The authors wish to thank K.-L. Wong, A. Varzaghani, A. Emami-Neyestanak, and M. Park for past technical contributions. This work was supported by MPO contract H98230-04-C-0920.

#### REFERENCES

- T. Beukema *et al.*, "A 6.4-Gb/s CMOS SerDes core with feed-forward and decision-feedback equalization," *IEEE J. Solid-State Circuits*, vol. 40, no. 12, pp. 2633-2645, Dec. 2005.
- [2] R. Payne *et al.*, "A 6.25-Gb/s binary transceiver in 0.13-μm CMOS for serial data transmission across high loss legacy backplane channels," *IEEE J. Solid-State Circuits*, vol. 40, no. 12, pp. 2646-2657, Dec. 2005.
- [3] K. Krishna *et al.*, "A multigigabit backplane transceiver core in 0.13-μm CMOS with a power-efficient equalization architecture," *IEEE J. Solid-State Circuits*, vol. 40, no. 12, pp. 2658-2666, Dec. 2005.

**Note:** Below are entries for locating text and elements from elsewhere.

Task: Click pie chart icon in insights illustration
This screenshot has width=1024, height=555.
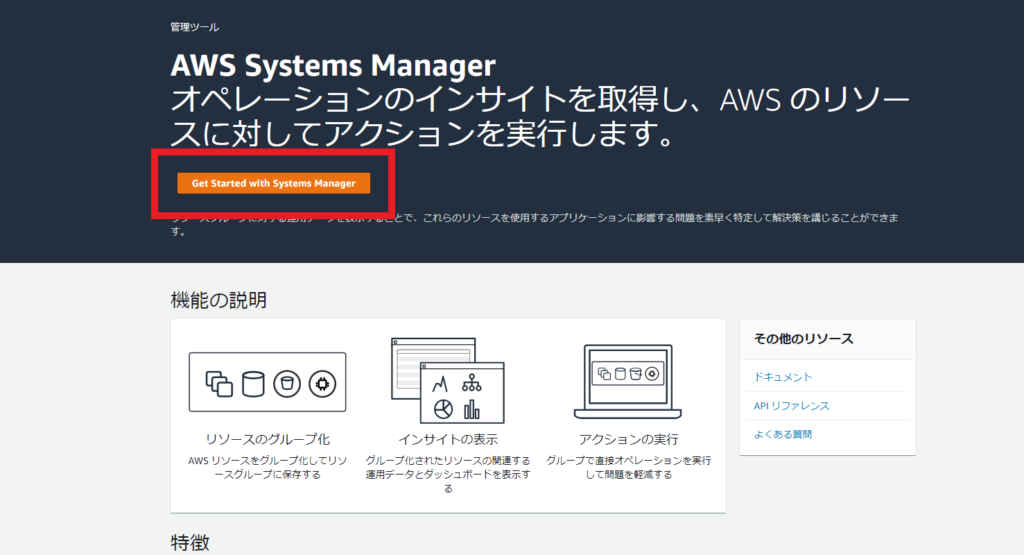Action: [441, 409]
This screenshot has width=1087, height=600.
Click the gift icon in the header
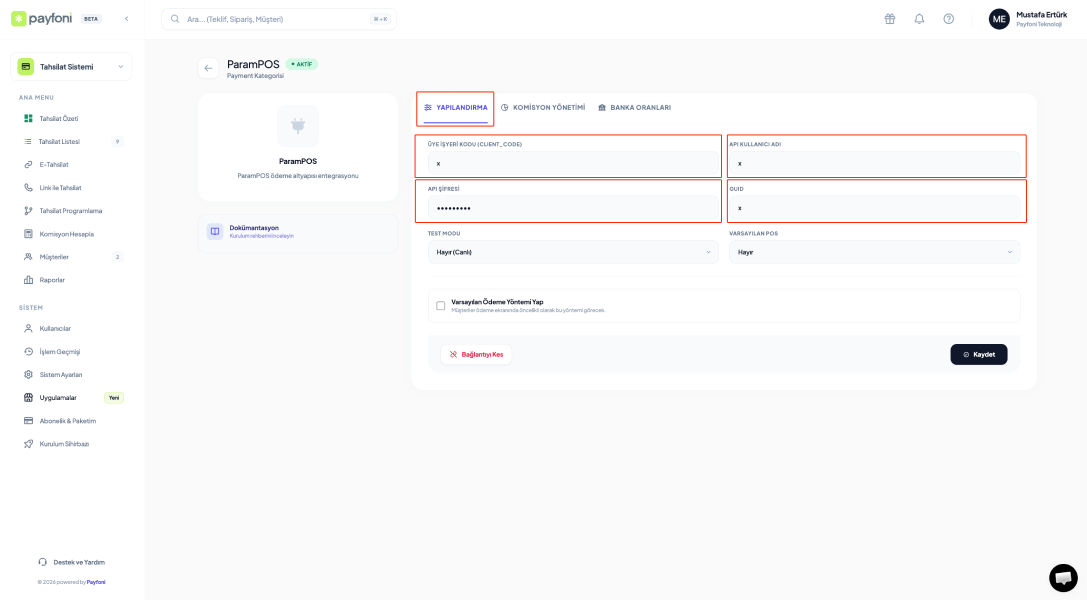click(x=889, y=18)
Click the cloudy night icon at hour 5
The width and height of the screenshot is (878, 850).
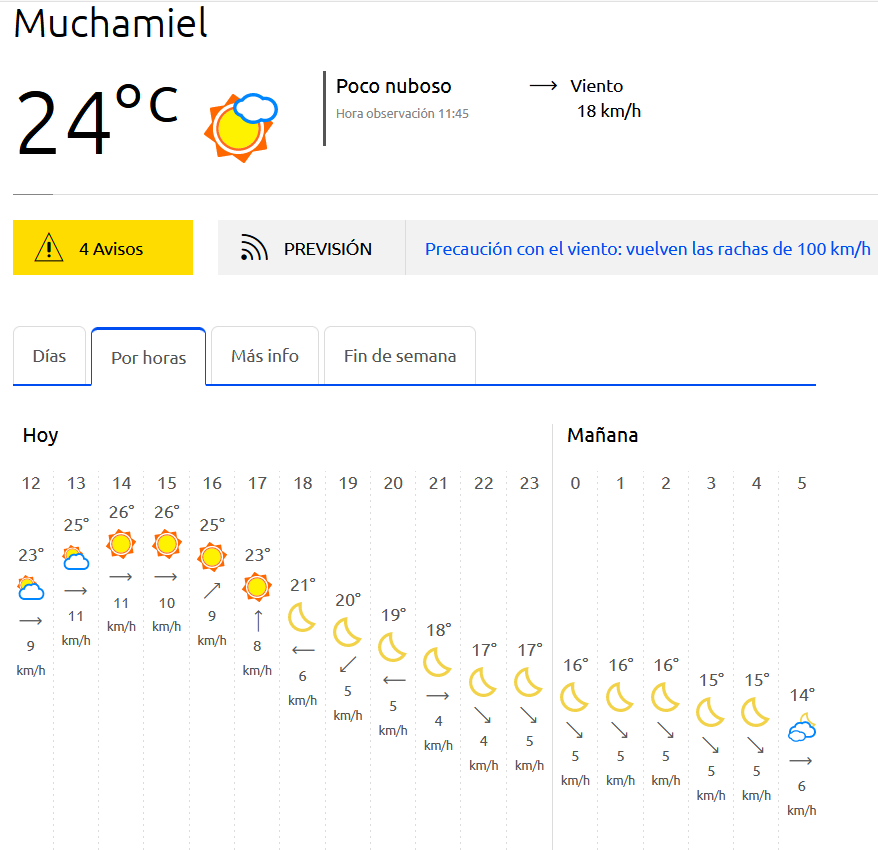[x=802, y=730]
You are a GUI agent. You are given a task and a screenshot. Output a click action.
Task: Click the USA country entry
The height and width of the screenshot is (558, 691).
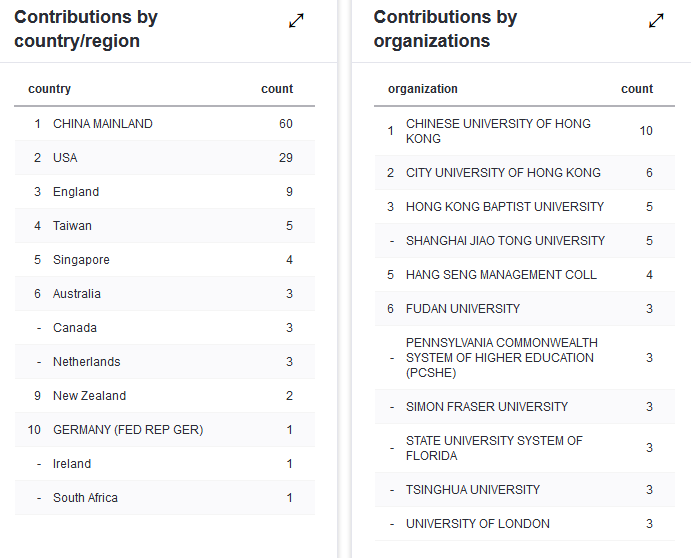pos(65,158)
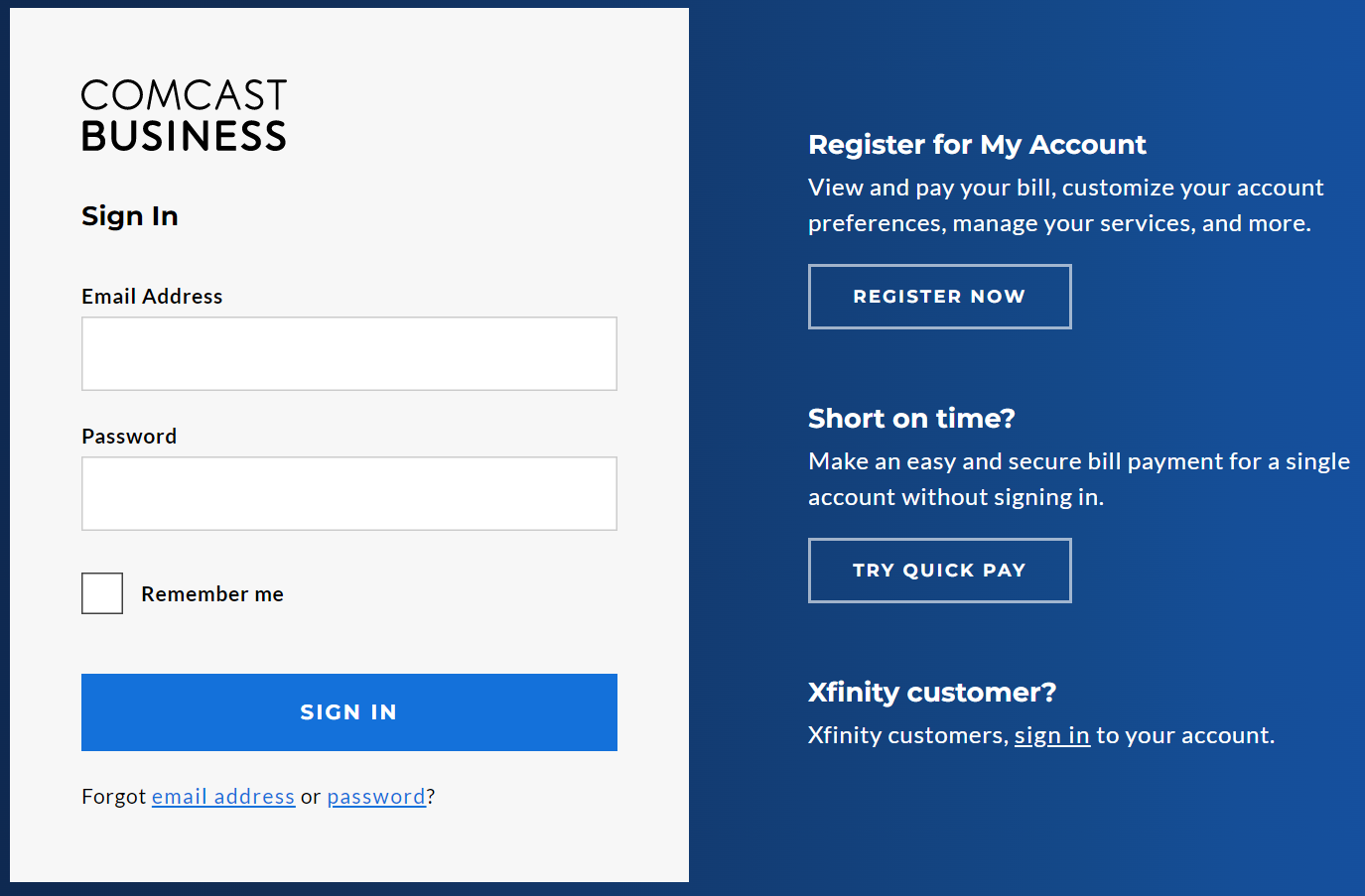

- [4] J. F. Bulzacchelli *et al.*, "A 10-Gb/s 5-tap DFE/4-tap FFE transceiver in 90-nm CMOS technology," *IEEE J. Solid-State Circuits*, vol. 41, no. 12, pp. 2885-2900, Dec. 2006.
- [5] S. Kasturia and J. H. Winters, "Techniques for high-speed implementation of nonlinear cancellation," *IEEE J. Sel. Areas Commun.*, vol. 9, no. 5, pp. 711-717, June 1991.
- [6] K.-L. Wong, A. Rylyakov, and C.-K. Yang, "A 5-mW 6-Gb/s quarter-rate sampling receiver with a 2-tap DFE using soft decisions," *IEEE Symp. VLSI Circuits Dig. Tech. Papers*, pp. 190-191, June 2006.
- [7] A. Emami-Neyestanak *et al.*, "A low-power receiver with switched-capacitor summation DFE," *IEEE Symp. VLSI Circuits Dig. Tech. Papers*, pp. 192-193, June 2006.
- [8] M. Park, J. Bulzacchelli, M. Beakes, and D. Friedman, "A 7Gb/s 9.3mW 2-tap current-integrating DFE receiver," *IEEE Int. Solid-State Circuits Conf. Dig. Tech. Papers*, pp. 230-231, Feb. 2007.
- [9] S. Sidiropoulos and M. Horowitz, "A 700-Mb/s/pin CMOS signaling interface using current integrating receivers," *IEEE J. Solid-State Circuits*, vol. 32, no. 5, pp. 681-690, May 1997.